An analysis of glomerular dynamics in rat, dog, and man.

A network thermodynamic model was utilized to assess similarities and dissimilarities in the predicted response of human, rat, and dog glomeruli to change in the independent variables regulating glomerular filtration. The analysis in rat and dog employed basal values reported in the micropuncture literature. The analysis in man was based on a calculated total nephron vascular resistance (Rt) of 1.2 X 10(10) dyne sec cm-5 with a range of pre- (Ra) and postglomerular (Re) resistances and capillary hydraulic conductivities (Kf) that would provide a nephron blood flow (GBF) of approximately 550 nl/min and single nephron filtration rate (SNGFR) of approximately 65 nl/min.
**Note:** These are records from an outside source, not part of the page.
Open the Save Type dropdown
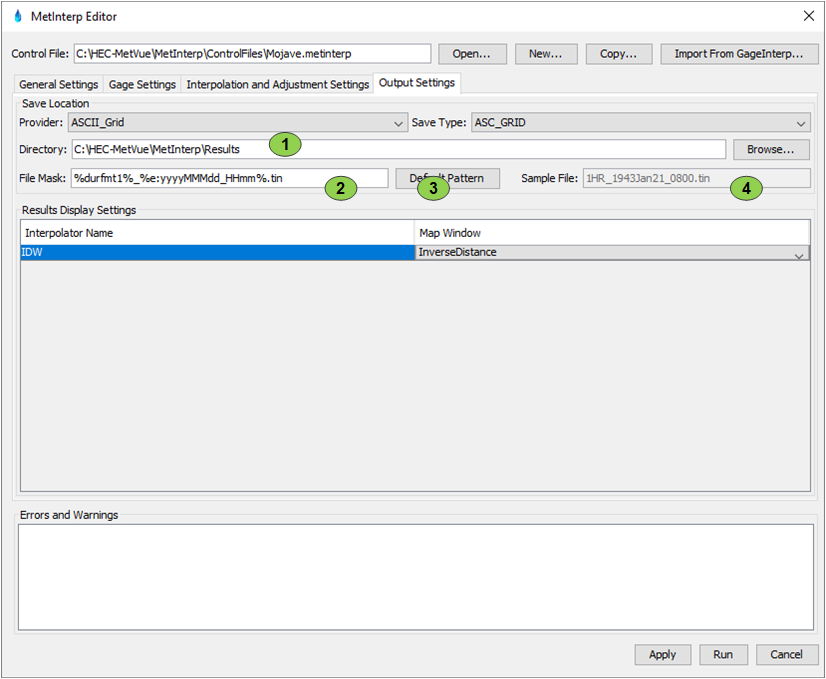Viewport: 826px width, 679px height. tap(640, 123)
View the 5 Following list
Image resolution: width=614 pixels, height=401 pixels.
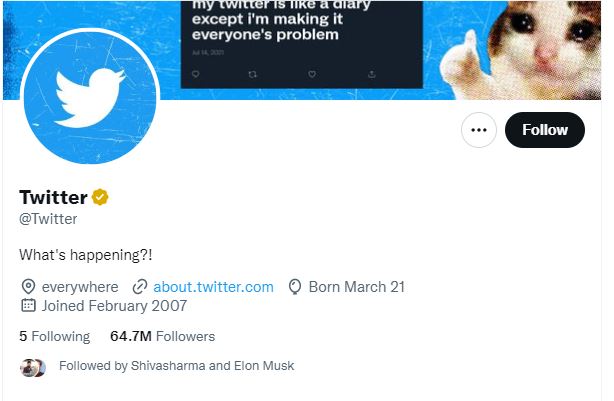54,336
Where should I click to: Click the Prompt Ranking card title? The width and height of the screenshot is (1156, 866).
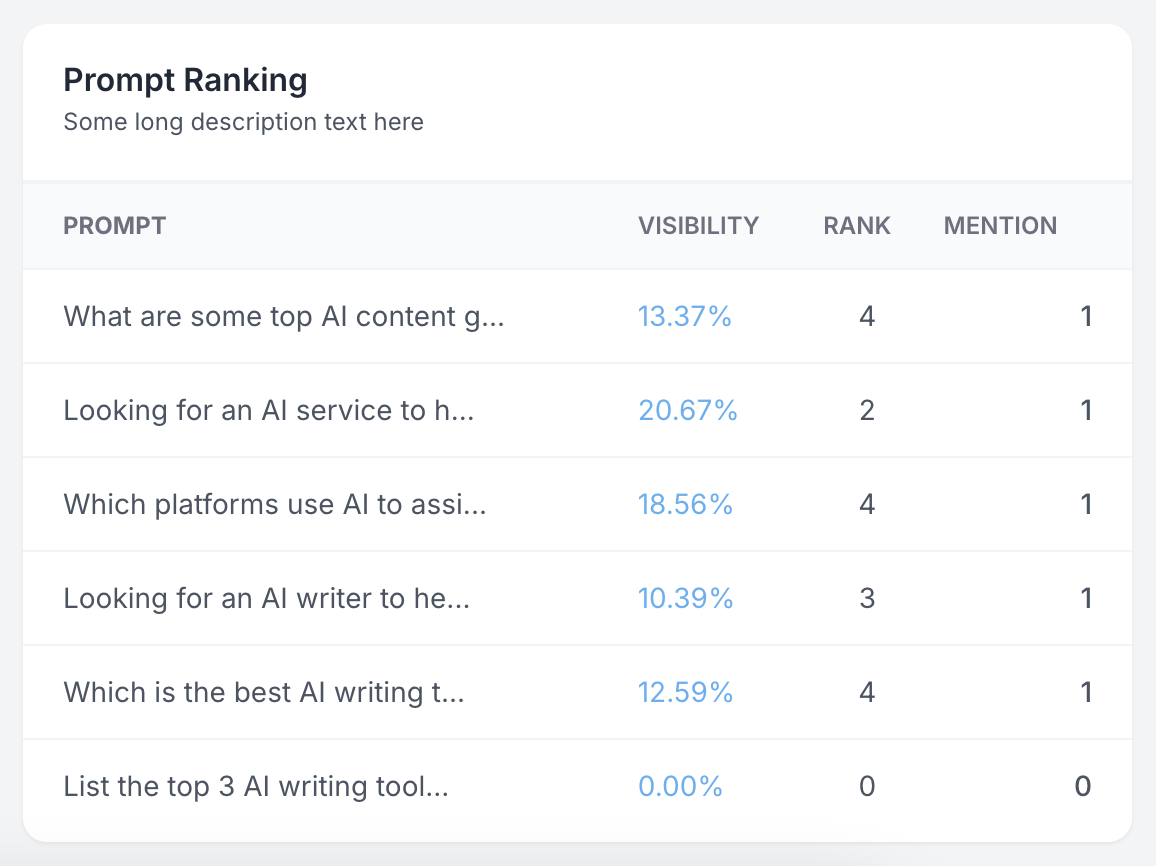pyautogui.click(x=185, y=80)
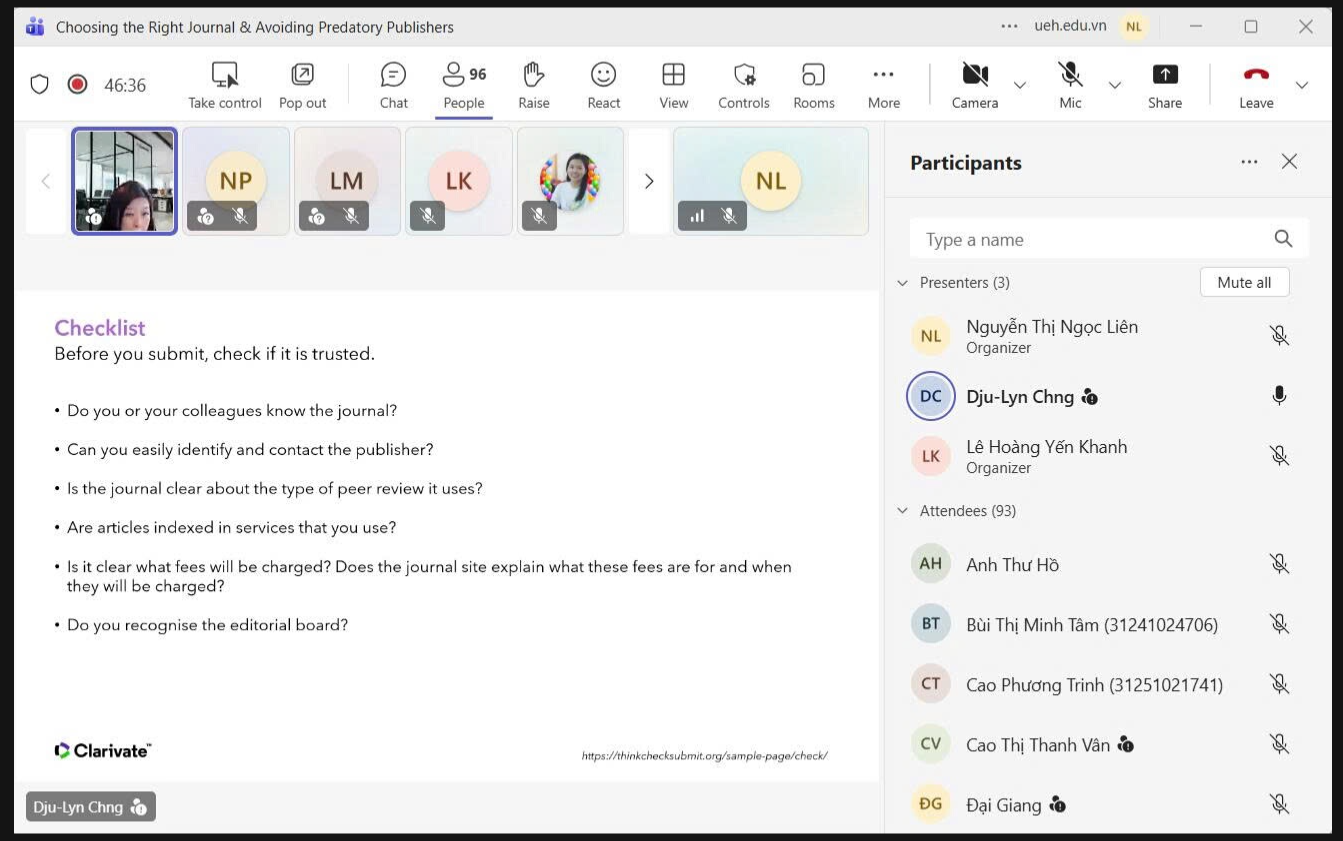Click the Type a name search field
The height and width of the screenshot is (841, 1343).
coord(1090,239)
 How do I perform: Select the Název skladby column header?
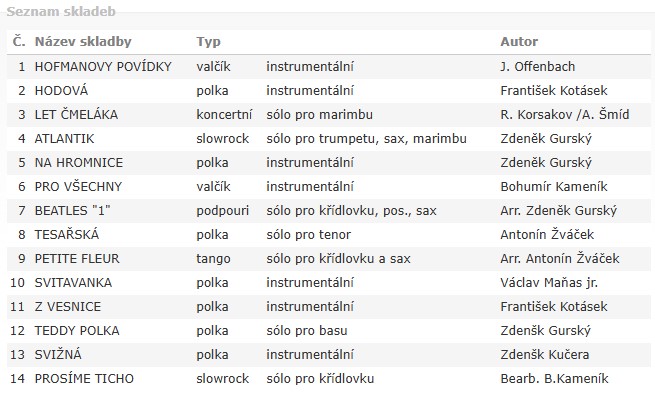pyautogui.click(x=83, y=41)
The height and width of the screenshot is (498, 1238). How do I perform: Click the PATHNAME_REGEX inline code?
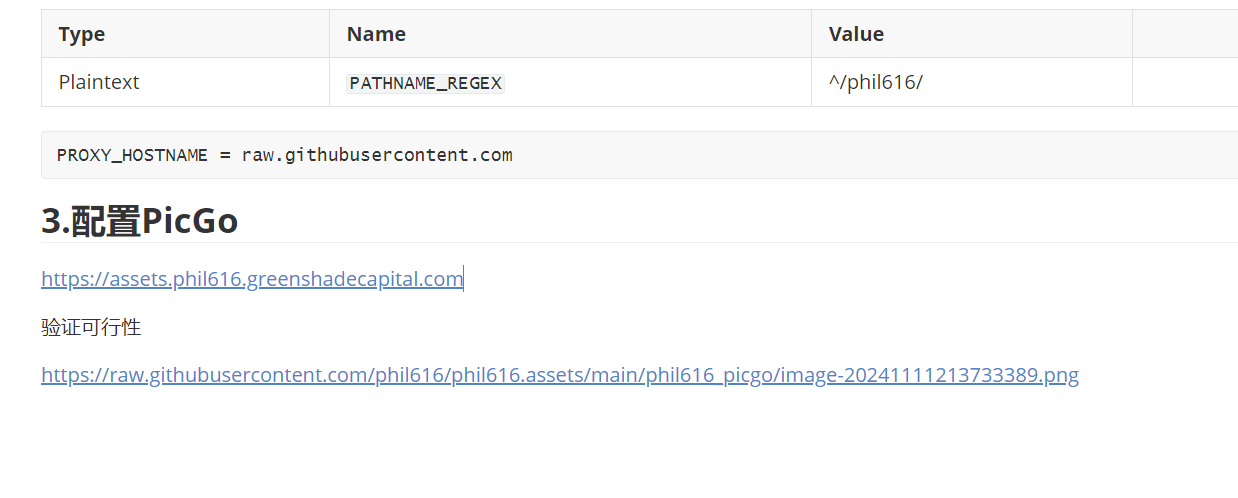pos(425,83)
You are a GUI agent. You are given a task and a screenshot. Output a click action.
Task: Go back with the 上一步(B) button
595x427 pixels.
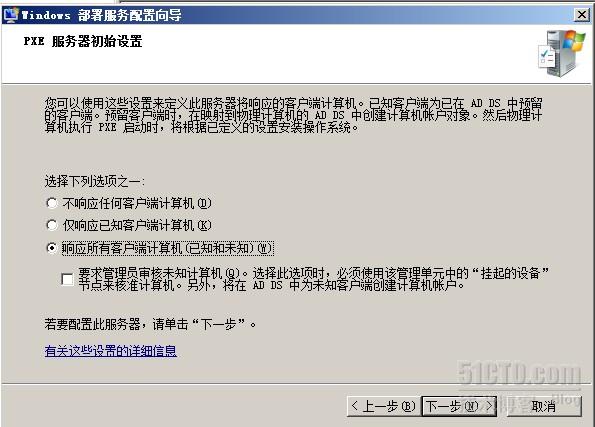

The maximal putative value for Ra/Re in man was approximately 1.1, a ratio demanding a Kf greater than 20 nl/min mm Hg to obtain the required SNGFR. Solitary changes in Ra and Re, glomerular capillary resistance, proximal tubule pressure, serum protein concentration, total vascular resistance, and Kf were induced and the resultant effect on SNGFR was examined in the three species. The relationship between changes in individual resistances, glomerular blood flow, glomerular filtration, and glomerular capillary pressure also was assessed. The patterns of response in man and dog, determined by the model, were remarkably similar and distinct from those of the rat in many regards. Except when the maximal possible Ra/Re ratio is assumed for man, filtration pressure equilibrium was not found; plasma flow dependence of SNGFR was not evident in rat, dog, or man. The differences in SNGFR control predicted for the rat, on the one hand, and dog and man on the other may have distinct physiologic significance.